Assigned task
The complete listing should be restated exactly.
-- Opening Marker --
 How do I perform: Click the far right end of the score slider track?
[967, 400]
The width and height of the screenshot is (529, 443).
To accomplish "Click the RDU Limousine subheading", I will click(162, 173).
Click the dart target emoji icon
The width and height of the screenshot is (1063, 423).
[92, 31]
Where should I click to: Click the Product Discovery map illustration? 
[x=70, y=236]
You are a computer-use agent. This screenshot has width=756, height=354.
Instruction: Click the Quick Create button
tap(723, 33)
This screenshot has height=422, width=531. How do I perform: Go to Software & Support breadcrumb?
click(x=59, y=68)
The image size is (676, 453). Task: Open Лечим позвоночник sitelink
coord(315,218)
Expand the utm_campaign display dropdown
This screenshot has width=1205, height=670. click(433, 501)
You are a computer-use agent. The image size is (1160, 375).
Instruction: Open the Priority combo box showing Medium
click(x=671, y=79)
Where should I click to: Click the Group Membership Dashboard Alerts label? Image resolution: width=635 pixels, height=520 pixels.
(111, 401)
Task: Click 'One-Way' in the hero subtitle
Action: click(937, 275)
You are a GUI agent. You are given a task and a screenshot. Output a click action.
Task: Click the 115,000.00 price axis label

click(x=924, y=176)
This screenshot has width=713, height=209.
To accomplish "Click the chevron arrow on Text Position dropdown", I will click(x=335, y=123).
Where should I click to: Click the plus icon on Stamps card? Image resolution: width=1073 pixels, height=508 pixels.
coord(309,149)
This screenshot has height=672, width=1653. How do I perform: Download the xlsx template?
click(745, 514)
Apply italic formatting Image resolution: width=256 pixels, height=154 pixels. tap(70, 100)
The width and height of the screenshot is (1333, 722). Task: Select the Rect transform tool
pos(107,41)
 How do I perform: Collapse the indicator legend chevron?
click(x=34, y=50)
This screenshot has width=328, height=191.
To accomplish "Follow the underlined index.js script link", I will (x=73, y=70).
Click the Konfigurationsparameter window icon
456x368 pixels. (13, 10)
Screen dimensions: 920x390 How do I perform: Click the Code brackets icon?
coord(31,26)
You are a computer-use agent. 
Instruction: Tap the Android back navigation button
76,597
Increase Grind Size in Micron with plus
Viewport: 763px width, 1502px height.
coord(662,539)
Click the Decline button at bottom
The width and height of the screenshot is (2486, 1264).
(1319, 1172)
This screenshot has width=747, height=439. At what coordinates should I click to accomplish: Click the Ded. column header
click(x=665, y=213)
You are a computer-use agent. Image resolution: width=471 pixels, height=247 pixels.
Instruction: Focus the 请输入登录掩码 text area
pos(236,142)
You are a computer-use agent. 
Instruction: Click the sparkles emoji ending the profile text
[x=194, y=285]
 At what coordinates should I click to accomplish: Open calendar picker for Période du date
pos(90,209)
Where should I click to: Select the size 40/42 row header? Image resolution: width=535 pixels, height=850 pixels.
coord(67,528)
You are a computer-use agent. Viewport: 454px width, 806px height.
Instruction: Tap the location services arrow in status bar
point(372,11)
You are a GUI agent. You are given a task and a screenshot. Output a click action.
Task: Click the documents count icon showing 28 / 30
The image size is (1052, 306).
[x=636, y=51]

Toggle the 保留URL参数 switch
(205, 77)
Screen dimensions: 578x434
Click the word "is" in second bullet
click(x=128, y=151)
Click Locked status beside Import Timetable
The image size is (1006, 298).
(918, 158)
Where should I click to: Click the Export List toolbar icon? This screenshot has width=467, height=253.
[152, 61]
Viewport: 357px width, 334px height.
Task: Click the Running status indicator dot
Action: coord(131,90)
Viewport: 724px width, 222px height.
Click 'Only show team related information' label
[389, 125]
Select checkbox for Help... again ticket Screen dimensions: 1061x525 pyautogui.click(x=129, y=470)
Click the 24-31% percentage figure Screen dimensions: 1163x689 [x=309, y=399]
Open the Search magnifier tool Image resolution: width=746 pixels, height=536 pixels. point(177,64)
-- Closing Marker --
Answer for the task
 How do I perform: Click the far right end of the score slider track?
[967, 400]
The width and height of the screenshot is (529, 443).
To accomplish "Click the RDU Limousine subheading", I will click(162, 173).
Click the dart target emoji icon
The width and height of the screenshot is (1063, 423).
[92, 31]
Where should I click to: Click the Product Discovery map illustration? 
[x=70, y=236]
You are a computer-use agent. This screenshot has width=756, height=354.
Instruction: Click the Quick Create button
tap(723, 33)
This screenshot has height=422, width=531. How do I perform: Go to Software & Support breadcrumb?
click(x=59, y=68)
The image size is (676, 453). Task: Open Лечим позвоночник sitelink
coord(315,218)
Expand the utm_campaign display dropdown
This screenshot has width=1205, height=670. click(433, 501)
You are a computer-use agent. The image size is (1160, 375).
Instruction: Open the Priority combo box showing Medium
click(x=671, y=79)
Where should I click to: Click the Group Membership Dashboard Alerts label? Image resolution: width=635 pixels, height=520 pixels.
(111, 401)
Task: Click 'One-Way' in the hero subtitle
Action: click(937, 275)
You are a GUI agent. You are given a task and a screenshot. Output a click action.
Task: Click the 115,000.00 price axis label

click(x=924, y=176)
This screenshot has width=713, height=209.
To accomplish "Click the chevron arrow on Text Position dropdown", I will click(x=335, y=123).
Where should I click to: Click the plus icon on Stamps card? Image resolution: width=1073 pixels, height=508 pixels.
coord(309,149)
This screenshot has height=672, width=1653. How do I perform: Download the xlsx template?
click(745, 514)
Apply italic formatting Image resolution: width=256 pixels, height=154 pixels. tap(70, 100)
The width and height of the screenshot is (1333, 722). Task: Select the Rect transform tool
pos(107,41)
 How do I perform: Collapse the indicator legend chevron?
click(x=34, y=50)
This screenshot has width=328, height=191.
To accomplish "Follow the underlined index.js script link", I will (x=73, y=70).
Click the Konfigurationsparameter window icon
456x368 pixels. (13, 10)
Screen dimensions: 920x390 How do I perform: Click the Code brackets icon?
coord(31,26)
You are a computer-use agent. 
Instruction: Tap the Android back navigation button
76,597
Increase Grind Size in Micron with plus
Viewport: 763px width, 1502px height.
coord(662,539)
Click the Decline button at bottom
The width and height of the screenshot is (2486, 1264).
(1319, 1172)
This screenshot has width=747, height=439. At what coordinates should I click to accomplish: Click the Ded. column header
click(x=665, y=213)
You are a computer-use agent. Image resolution: width=471 pixels, height=247 pixels.
Instruction: Focus the 请输入登录掩码 text area
pos(236,142)
You are a computer-use agent. 
Instruction: Click the sparkles emoji ending the profile text
[x=194, y=285]
 At what coordinates should I click to accomplish: Open calendar picker for Période du date
pos(90,209)
Where should I click to: Select the size 40/42 row header? Image resolution: width=535 pixels, height=850 pixels.
coord(67,528)
You are a computer-use agent. Viewport: 454px width, 806px height.
Instruction: Tap the location services arrow in status bar
point(372,11)
You are a GUI agent. You are given a task and a screenshot. Output a click action.
Task: Click the documents count icon showing 28 / 30
The image size is (1052, 306).
[x=636, y=51]

Toggle the 保留URL参数 switch
(205, 77)
Screen dimensions: 578x434
Click the word "is" in second bullet
click(x=128, y=151)
Click Locked status beside Import Timetable
The image size is (1006, 298).
(918, 158)
Where should I click to: Click the Export List toolbar icon? This screenshot has width=467, height=253.
[152, 61]
Viewport: 357px width, 334px height.
Task: Click the Running status indicator dot
Action: coord(131,90)
Viewport: 724px width, 222px height.
Click 'Only show team related information' label
[389, 125]
Select checkbox for Help... again ticket Screen dimensions: 1061x525 pyautogui.click(x=129, y=470)
Click the 24-31% percentage figure Screen dimensions: 1163x689 [x=309, y=399]
Open the Search magnifier tool Image resolution: width=746 pixels, height=536 pixels. point(177,64)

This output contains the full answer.